> Problem to solve
Starting at the line that has "Open the Dashboard tab" and stopping after the line that has "Where should I", can you recast those lines of the records as a JSON list of strings, one string per line, with blank lines and pictures left out?

> Extracted records
━━━━━━━━━━━━━━━━━━━━

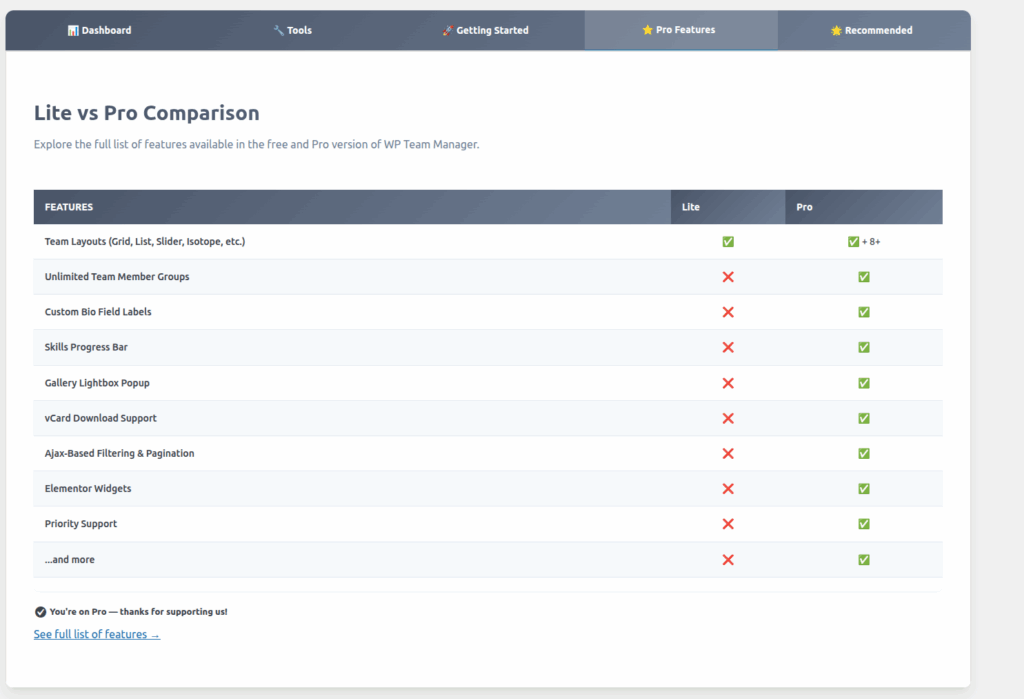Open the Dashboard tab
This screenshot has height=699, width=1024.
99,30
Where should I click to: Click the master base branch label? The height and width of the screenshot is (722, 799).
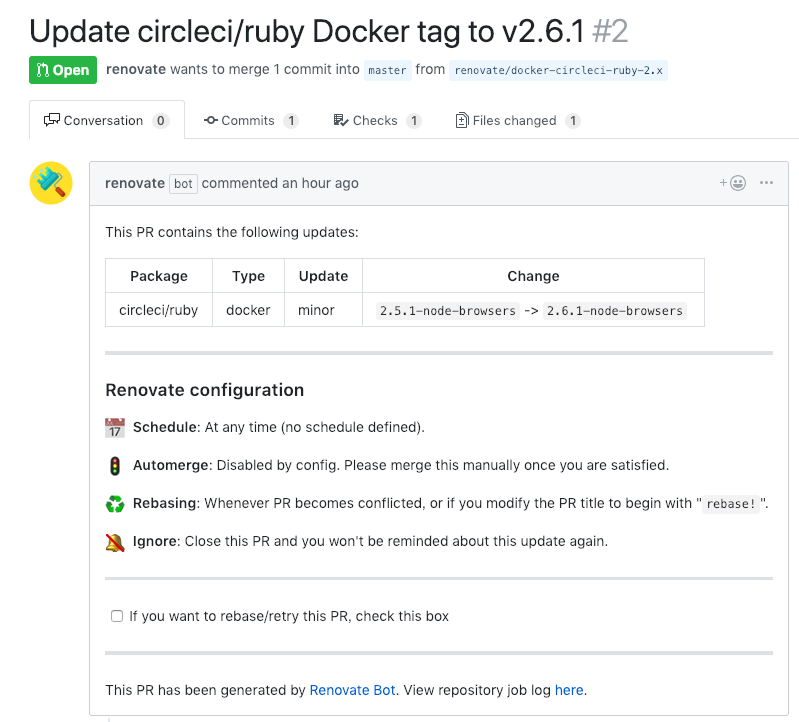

━━━━━━━━━━━━━━━━━━━━

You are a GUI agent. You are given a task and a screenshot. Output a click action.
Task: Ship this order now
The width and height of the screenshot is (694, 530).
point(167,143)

━━━━━━━━━━━━━━━━━━━━

> Task solution
[
  "Open the Dashboard tab",
  "This screenshot has height=699, width=1024.",
  "99,30",
  "Where should I click to: Click the master base branch label? The height and width of the screenshot is (722, 799)."
]